TEXT:
((
RELATED: Sheriffs, state lawmakers push back on gun control
The fate of his plan could ultimately hinge on a handful of moderate Democratic senators. Although they are unlikely to endorse the president's call for banning assault weapons, they might go along with other proposals, such as requiring universal background checks on gun purchases.
Poll: Americans Outraged over Shootings....
Americans were angrier about last month's horrific school shooting in Connecticut than they were about the Sept. 11 terrorist attacks, according to a new Associated Press-GfK poll.
And more favor stricter gun laws now than did shortly after the shooting deaths of 32 people on the campus of Virginia Tech in April 2007.
Three-quarters of Americans said they reacted to the Connecticut massacre of with deep anger, higher than the 65 percent who said they felt that way in a poll from NORC at the University of Chicago after the 9/11 attacks. A majority, 54 percent, said they felt deeply ashamed that an event like Newtown could happen in the United States, well above the 40 percent who said they felt that way in the wake of the disaster that followed Hurricane Katrina and 35 percent who felt that way after the shootings at Virginia Tech.
The massacre prompted 3 in 10 to give serious thought to whether they could really be safe anywhere these days and 4 in 10 felt strongly that the deaths could have been prevented. Both figures are higher now than after the Virginia Tech shooting deaths.
About a third said that after Newtown, they felt there may be too many guns in this country. A similar share said they worried how the shooting would impact U.S. gun laws.
President Barack Obama unveiled Wednesday a wide-ranging package of steps for reducing gun violence, including proposed bans on military-style assault weapons and high-capacity ammunition magazines, as well as universal background checks for gun sales.
Many of the more restrictive proposals under consideration, such as the assault-weapons ban, would face stiff congressional opposition, particularly among Republicans.
By contrast, the general public appears receptive to stronger federal action following the Dec. 14 shooting spree at Sandy Hook Elementary School in Newtown, Conn., which claimed the lives of 20 children and six adults.
))
GIVEN REQUEST A: In the article on the gun poll, what share of Americans said they felt deeply ashamed that an event like Newtown could happen in the United States?
GIVEN REQUEST B: Resume the article on the gun poll from its last sentence.

DATA LISTING:
((
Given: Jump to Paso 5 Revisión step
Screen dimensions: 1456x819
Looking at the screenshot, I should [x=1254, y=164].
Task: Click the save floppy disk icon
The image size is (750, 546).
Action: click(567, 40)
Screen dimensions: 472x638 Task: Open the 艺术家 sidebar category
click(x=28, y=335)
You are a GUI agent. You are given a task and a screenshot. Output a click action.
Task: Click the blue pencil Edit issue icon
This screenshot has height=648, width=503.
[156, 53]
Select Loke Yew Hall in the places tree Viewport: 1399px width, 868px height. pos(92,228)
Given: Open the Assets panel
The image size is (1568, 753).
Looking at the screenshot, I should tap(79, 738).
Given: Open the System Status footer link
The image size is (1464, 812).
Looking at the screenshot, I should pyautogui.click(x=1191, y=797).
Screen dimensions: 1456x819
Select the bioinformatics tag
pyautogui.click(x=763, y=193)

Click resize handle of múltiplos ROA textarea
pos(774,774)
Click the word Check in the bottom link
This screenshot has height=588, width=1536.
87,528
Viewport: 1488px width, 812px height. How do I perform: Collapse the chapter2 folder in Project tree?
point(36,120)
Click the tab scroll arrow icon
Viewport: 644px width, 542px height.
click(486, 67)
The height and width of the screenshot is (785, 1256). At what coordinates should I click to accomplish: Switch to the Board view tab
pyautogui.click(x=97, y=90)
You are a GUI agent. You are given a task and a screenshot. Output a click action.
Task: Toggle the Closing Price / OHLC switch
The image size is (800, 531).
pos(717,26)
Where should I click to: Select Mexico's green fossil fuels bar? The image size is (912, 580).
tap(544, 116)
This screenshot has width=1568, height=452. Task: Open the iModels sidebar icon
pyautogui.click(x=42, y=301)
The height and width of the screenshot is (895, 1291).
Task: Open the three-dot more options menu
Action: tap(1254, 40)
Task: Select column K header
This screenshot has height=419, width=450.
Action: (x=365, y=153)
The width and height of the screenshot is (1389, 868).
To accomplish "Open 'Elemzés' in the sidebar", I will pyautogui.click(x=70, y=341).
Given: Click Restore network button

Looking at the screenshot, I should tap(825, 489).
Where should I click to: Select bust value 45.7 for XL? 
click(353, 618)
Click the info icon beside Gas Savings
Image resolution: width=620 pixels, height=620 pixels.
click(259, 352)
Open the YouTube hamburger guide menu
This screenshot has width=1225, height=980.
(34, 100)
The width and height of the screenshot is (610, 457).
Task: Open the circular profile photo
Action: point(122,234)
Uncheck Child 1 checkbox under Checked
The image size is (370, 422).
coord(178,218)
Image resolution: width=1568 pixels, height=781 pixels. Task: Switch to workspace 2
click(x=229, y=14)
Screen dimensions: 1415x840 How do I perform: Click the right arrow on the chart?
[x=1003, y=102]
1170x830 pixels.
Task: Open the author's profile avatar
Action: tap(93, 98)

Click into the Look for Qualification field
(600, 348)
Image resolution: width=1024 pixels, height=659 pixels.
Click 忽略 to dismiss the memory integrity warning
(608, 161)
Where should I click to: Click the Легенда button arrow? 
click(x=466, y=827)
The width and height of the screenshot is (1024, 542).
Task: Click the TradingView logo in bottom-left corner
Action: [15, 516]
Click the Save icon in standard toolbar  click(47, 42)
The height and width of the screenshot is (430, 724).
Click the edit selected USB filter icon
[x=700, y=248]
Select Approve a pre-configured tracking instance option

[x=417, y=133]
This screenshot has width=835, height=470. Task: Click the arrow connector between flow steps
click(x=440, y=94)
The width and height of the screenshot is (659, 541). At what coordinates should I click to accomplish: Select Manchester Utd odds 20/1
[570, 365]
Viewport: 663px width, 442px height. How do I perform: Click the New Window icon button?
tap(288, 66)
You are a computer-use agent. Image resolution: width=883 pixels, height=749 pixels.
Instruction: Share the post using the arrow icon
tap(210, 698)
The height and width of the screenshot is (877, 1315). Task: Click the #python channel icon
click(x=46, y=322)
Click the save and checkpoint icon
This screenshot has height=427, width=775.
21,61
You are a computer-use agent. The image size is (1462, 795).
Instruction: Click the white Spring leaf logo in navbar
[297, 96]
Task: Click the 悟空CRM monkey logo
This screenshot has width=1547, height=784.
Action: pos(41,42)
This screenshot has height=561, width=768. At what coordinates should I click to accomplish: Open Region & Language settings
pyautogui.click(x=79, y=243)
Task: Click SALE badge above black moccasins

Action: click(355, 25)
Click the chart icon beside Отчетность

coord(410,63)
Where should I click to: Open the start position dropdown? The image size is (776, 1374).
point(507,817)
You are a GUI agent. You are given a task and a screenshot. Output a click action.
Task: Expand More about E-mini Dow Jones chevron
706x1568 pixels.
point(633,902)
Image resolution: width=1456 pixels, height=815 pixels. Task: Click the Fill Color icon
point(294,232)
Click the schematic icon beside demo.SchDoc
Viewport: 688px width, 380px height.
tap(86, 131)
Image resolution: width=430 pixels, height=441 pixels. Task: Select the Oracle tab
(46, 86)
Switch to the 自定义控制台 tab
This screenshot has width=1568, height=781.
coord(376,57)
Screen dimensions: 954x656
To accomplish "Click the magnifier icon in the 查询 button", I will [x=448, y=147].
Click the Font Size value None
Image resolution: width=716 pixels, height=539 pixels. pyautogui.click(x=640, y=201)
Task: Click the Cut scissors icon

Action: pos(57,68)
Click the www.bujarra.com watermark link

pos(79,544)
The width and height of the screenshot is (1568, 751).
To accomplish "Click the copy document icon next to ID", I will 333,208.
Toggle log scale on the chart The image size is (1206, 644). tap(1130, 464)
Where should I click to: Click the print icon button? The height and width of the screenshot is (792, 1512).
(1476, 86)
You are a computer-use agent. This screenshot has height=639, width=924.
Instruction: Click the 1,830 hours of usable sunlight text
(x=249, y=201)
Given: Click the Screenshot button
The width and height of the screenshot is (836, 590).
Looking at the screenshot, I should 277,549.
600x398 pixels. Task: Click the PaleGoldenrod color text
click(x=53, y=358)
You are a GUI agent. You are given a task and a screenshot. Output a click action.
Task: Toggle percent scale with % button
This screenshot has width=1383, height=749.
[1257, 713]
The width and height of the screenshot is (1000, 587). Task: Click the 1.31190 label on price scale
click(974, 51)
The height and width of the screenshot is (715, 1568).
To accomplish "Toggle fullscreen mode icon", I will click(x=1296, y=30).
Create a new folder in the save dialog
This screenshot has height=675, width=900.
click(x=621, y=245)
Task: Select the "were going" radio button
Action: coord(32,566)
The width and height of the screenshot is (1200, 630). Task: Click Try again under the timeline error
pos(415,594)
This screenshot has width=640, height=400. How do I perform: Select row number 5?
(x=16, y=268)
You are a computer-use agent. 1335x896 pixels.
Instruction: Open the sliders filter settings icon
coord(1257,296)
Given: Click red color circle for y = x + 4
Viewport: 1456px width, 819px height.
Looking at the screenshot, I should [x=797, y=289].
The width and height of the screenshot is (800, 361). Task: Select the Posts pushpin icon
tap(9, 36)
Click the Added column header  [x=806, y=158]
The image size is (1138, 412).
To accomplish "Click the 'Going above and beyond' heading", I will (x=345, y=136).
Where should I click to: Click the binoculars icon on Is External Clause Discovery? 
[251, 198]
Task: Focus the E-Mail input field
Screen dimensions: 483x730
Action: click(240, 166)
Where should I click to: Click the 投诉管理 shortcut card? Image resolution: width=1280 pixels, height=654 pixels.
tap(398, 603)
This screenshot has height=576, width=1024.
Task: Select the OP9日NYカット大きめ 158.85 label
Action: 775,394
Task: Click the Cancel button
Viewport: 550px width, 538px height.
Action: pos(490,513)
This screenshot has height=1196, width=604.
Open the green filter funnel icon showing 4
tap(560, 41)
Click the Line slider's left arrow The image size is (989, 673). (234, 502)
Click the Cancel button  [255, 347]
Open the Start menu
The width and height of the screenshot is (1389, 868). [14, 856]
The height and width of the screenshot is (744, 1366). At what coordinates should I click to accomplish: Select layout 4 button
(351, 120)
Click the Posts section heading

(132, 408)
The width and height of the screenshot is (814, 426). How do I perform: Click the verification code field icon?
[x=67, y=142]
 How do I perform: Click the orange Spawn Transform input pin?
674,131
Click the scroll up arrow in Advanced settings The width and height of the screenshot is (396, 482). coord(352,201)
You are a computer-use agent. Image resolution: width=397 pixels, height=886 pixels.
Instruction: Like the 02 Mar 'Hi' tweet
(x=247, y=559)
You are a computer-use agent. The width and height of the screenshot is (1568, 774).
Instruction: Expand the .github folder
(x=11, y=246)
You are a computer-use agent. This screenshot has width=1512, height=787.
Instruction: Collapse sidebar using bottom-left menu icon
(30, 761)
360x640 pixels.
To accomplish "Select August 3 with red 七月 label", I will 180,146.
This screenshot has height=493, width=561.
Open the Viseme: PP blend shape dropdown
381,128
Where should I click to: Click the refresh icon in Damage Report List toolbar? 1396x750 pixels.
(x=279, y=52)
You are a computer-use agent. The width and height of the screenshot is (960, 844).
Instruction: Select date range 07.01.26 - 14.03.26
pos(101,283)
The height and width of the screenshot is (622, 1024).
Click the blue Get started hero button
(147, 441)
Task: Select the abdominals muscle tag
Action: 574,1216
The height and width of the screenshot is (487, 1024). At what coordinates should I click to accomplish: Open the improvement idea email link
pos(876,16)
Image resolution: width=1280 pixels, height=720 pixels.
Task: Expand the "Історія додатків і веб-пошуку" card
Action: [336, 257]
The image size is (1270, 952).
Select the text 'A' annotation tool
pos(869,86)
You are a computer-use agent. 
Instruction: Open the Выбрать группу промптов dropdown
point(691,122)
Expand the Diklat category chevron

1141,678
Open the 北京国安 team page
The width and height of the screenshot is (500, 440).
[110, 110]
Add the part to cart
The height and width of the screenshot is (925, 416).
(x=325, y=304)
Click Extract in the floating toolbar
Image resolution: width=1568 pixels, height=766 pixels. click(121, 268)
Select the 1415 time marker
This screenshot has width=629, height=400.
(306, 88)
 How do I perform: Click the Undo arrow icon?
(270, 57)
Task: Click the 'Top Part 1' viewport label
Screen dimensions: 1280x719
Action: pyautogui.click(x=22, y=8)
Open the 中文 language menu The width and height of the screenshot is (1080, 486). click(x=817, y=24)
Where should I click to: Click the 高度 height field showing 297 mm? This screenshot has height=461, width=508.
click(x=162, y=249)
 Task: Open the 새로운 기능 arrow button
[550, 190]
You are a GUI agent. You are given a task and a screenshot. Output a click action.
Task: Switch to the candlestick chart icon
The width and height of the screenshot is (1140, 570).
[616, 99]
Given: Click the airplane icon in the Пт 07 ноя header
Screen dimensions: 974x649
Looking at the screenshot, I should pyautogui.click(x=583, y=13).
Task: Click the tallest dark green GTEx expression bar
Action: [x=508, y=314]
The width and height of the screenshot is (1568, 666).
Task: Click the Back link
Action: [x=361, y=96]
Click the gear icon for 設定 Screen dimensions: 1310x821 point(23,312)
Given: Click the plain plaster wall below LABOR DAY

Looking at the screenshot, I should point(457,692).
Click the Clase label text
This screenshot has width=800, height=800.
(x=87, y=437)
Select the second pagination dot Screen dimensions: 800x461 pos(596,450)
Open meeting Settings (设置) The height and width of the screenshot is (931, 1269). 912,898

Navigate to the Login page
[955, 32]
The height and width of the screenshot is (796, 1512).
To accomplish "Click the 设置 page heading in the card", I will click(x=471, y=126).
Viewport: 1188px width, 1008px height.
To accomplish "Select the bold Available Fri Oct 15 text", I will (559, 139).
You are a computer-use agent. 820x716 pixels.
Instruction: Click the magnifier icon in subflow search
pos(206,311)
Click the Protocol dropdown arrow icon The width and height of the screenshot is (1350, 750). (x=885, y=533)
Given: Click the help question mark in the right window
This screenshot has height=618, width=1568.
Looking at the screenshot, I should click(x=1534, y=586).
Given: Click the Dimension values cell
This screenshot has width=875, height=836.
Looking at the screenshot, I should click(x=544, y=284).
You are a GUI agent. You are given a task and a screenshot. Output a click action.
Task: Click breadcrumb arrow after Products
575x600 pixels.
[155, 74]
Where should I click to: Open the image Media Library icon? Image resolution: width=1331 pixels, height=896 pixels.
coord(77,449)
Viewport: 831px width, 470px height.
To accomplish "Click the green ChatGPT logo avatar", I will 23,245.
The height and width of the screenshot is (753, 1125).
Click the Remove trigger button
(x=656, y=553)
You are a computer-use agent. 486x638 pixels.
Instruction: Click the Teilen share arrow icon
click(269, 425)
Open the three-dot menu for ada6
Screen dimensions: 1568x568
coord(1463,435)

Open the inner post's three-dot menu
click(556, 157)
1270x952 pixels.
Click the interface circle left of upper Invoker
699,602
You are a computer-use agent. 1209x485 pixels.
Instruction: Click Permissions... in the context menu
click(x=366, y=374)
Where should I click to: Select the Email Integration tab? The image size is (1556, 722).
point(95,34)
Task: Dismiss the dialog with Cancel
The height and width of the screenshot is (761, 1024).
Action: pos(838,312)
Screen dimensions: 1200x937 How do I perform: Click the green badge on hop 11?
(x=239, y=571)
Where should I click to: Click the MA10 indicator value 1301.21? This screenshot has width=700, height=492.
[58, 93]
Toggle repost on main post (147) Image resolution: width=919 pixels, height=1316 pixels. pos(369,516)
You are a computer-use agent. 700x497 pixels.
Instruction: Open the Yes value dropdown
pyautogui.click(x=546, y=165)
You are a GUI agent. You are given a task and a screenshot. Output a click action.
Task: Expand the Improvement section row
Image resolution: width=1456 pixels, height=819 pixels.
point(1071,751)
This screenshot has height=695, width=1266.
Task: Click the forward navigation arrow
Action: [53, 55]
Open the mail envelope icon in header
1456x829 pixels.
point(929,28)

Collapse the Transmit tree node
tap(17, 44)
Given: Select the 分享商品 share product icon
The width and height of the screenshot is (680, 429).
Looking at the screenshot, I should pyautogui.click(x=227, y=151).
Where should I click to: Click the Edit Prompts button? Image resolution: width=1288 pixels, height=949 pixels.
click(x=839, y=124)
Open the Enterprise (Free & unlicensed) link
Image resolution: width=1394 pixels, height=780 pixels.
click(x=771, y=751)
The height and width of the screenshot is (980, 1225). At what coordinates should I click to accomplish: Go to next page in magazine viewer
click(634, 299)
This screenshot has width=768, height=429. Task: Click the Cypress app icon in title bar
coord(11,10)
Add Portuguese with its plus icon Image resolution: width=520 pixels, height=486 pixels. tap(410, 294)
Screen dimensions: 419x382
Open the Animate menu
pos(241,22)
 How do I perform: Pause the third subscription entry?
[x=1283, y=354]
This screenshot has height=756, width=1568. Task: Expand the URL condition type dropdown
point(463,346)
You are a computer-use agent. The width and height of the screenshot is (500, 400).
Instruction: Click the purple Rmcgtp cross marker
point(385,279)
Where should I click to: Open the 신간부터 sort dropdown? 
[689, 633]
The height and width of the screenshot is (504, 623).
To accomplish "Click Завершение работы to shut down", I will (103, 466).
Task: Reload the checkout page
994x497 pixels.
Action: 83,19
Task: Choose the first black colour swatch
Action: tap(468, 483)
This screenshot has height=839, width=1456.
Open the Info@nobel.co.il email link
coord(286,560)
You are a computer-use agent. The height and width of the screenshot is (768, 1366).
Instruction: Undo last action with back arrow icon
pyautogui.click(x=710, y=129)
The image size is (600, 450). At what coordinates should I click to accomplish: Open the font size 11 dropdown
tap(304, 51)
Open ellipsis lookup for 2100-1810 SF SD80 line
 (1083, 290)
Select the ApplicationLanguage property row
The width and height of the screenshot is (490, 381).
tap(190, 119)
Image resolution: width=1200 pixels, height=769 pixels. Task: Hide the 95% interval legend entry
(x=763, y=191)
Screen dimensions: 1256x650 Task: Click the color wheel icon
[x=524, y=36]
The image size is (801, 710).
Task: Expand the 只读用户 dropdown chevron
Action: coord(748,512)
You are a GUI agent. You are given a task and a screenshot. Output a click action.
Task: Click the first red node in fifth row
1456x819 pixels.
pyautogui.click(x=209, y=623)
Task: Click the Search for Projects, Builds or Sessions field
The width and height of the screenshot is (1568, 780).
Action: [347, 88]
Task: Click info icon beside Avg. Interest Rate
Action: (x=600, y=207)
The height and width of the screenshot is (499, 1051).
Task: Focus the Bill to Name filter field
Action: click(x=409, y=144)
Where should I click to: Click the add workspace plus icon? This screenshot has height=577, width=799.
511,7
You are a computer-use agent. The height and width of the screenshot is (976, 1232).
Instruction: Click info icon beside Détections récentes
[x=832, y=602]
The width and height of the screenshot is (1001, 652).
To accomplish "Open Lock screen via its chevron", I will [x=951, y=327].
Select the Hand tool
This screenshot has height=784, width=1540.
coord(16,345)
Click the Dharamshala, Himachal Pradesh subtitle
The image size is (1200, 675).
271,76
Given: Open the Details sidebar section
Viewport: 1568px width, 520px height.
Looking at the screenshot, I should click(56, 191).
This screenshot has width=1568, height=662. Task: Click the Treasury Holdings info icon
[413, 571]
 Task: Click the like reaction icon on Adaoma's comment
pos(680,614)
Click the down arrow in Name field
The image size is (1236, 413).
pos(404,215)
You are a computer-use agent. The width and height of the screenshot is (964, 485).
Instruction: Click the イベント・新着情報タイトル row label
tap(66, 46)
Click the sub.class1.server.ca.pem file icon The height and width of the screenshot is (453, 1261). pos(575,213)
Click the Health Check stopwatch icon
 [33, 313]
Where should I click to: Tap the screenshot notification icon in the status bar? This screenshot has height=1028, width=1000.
))
FINAL ANSWER A: A majority, 54 percent.

FINAL ANSWER B:
Some 58 percent favor strengthening gun laws in the United States. Just 5 percent felt such laws should be loosened, while 35 percent said they should be left unchanged.
In comparison, after the Virginia Tech shootings in 2007, an Associated Press-Ipsos poll found that 47 percent wanted stricter gun laws, 38 percent thought they should remain as is and 11 percent wanted to see them loosened.
Caroline Konczey, 63, a retired Navy officer from Indio, Calif., is among those supporting a ban on military-style assault weapons. "I can't imagine why anyone would want one," she said. "What do you do with that, unless you're a collector?"
She suggested an underlying source of gun violence was the breakdown of the nuclear family and a lack of access to mental health care. "Until you strengthen the structure of the family that teaches respect for people, then this stuff goes down," she said.
Specifically, majorities in the new poll favored a nationwide ban on military-style, rapid-fire guns (55 percent) and limits on the amount and type of gun violence that can be portrayed in video games, movies or on television (54 percent). About half (51 percent) of those surveyed back a ban on the sale of magazines holding 10 or more bullets.
A lopsided 84 percent of adults would like to see the establishment of a federal standard for background checks for people buying guns at gun shows, the poll found.
At the same time 51 percent said that they believed laws limiting gun ownership infringe on the public's Second Amendment right to possess and carry firearms. Among Republicans, 75 percent cited such infringement.
Most Democrats (76 percent) and independents (60 percent) back stricter gun laws, while a majority of Republicans (53 percent) want gun laws left alone.
There is also a gender gap. Gun control is a more important issue for women, with 68 percent saying it was very or extremely important to them, than for men (57 percent). And women are more likely to back stricter gun laws: 67 percent favor them, compared with 49 percent of men.
"Military-style weapons should be military guns, not John Q. Public guns," said Ellen Huffman, 55, of Huntersville, N.C., who supports a ban on assault-style weapons and high-capacity magazines.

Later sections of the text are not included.